Chicago Mayor Lori Lightfoot has presented her plan to cover an $838 million budget shortfall for fiscal year 2020. Like her predecessors, she’s chosen to focus on plugging a one-year budget deficit largely with a one-off deal and a number of tax hikes. And also like her predecessors, she’s failed to attack the real sources of Chicago’s slide toward insolvency.

To close the city’s deficit, Lightfoot expects $200 million to come from up-fronting 20 years of savings from a bond refinancing deal that will partially securitize $1.3 billion of debt.

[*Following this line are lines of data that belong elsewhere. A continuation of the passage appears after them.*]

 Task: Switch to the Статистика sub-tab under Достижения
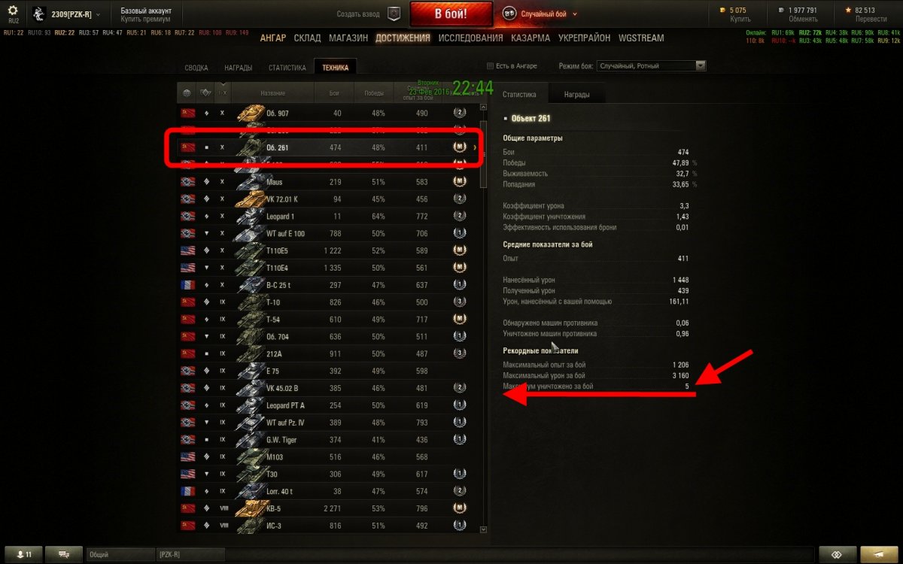tap(287, 68)
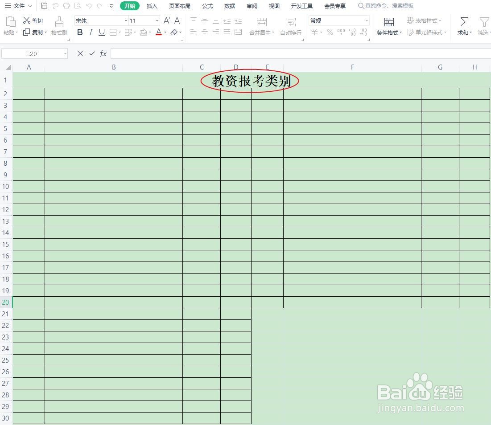Expand the font size dropdown
Screen dimensions: 491x425
157,20
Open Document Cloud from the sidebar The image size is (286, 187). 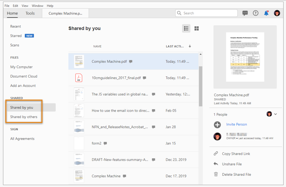click(x=24, y=76)
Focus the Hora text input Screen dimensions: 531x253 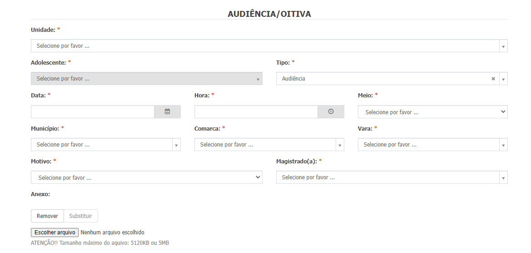click(256, 111)
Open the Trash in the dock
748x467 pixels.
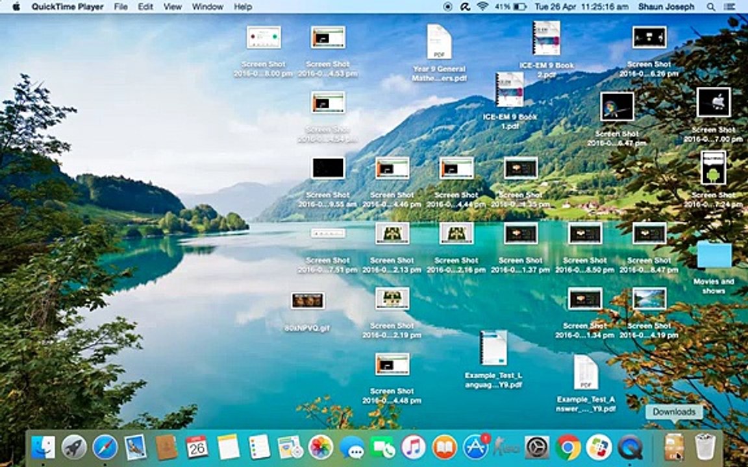point(705,447)
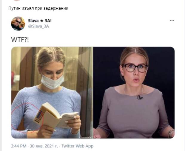Open the 3:44 PM timestamp link
This screenshot has height=151, width=185.
[x=19, y=146]
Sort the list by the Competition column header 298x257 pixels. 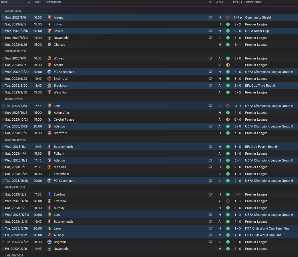point(253,2)

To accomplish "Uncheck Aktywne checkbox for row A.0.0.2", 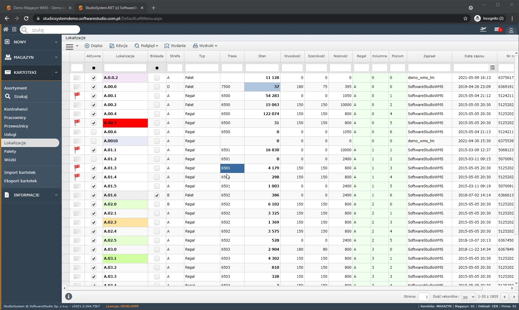I will click(94, 78).
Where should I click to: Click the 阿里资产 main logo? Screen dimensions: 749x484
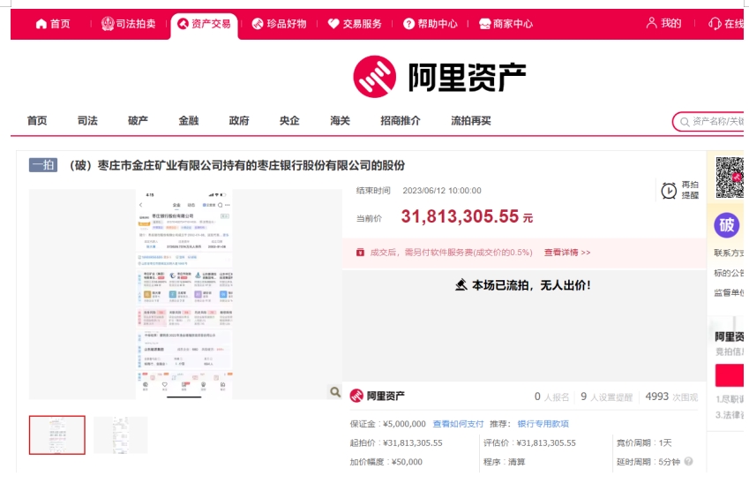click(x=439, y=78)
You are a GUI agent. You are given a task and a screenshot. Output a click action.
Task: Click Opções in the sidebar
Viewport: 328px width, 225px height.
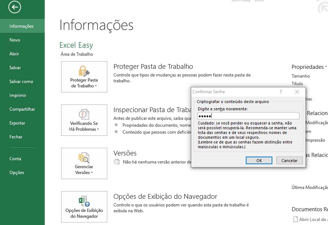17,173
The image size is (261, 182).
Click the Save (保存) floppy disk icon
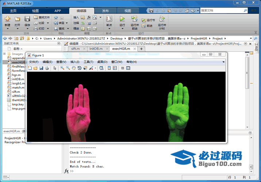click(x=27, y=18)
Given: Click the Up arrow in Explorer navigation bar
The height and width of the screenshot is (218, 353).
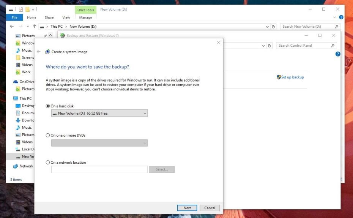Looking at the screenshot, I should tap(35, 27).
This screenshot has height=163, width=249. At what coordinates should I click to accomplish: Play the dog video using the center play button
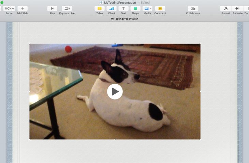coord(115,92)
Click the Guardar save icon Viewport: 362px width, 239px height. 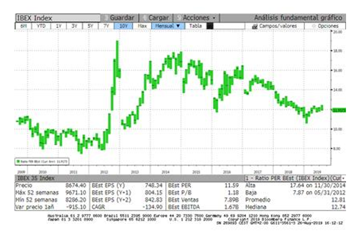tap(106, 18)
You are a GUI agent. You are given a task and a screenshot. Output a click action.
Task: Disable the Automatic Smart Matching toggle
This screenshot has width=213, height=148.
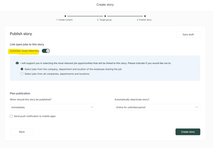tap(46, 51)
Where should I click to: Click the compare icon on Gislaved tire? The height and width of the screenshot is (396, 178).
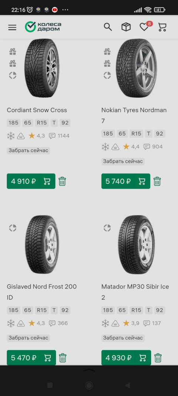click(13, 228)
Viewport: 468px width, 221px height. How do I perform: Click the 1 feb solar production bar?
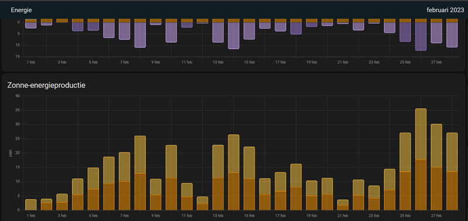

The savings will be a one-time event – even though the mayor originally promised not to use one-time sources – leaving a $200 million hole in budgets after 2020.

The mayor proposes to save another $337 million through various efficiencies, including the implementation of zero-based budgeting, department mergers, better debt and tax collection, and various other financial improvements.

Lightfoot wants the remaining $350 million deficit to be paid through new taxes. Her plan calls for higher taxes on ridesharing and restaurant food and drink, all which will put even more pressure on consumers. She’s also called for other revenues, including a progressive real estate transfer tax and a Chicago casino, that need the authorization of Springfield. If the mayor doesn’t get those items, she’s threatened to close the remaining deficit with a property tax hike.

Those property tax increases would follow Emanuels’ tax hikes of $860 million, which included a record-breaking $543 million property tax hike and numerous increases on garbage collection, ride sharing, online entertainment, e-cigarettes, utilities, permits and more.

What’s missing

Missing from the mayor’s speech was a call for a pension amendment and collective bargaining reforms – the reforms needed to help her cut the city’s massive pension debts and to bring tax relief to city residents. Instead, her only request of Springfield was permission to hike taxes even more.

Without structural changes, Lightfoot will face budget challenges year after year and the city will deteriorate more rapidly. Additional pension costs alone – Chicago will need another $600 million annually by 2023 – will force her to hike taxes by hundreds of millions more over the next few years. And if a recession hits during her term, the city’s financial crisis will deepen

Even if Lightfoot succeeds in implementing her plan, the budget won’t be balanced. Official numbers consistently fail to properly account for the city’s true costs, including those of pensions. That’s why the city runs up massive debts every year despite City Hall’s claims of “balanced” budgets. Fitch Ratings agrees. The firm “will not consider the city’s budget to be structurally balanced until recurring revenues match recurring expenses (including actuarial funding of pension contributions).”

That failure to structurally balance the city’s finances is why the city’s net position has worsened by billions. Chicago’s net position now stands nearly $30 billion in the red, while the CPS sits at negative $14 billion.

The reality is this: Chicago is trapped in a vicious spiral. The city and school district are already junk rated by Moody’s.

Chicagoans are on the hook for more public sector debts than any other major city in the country.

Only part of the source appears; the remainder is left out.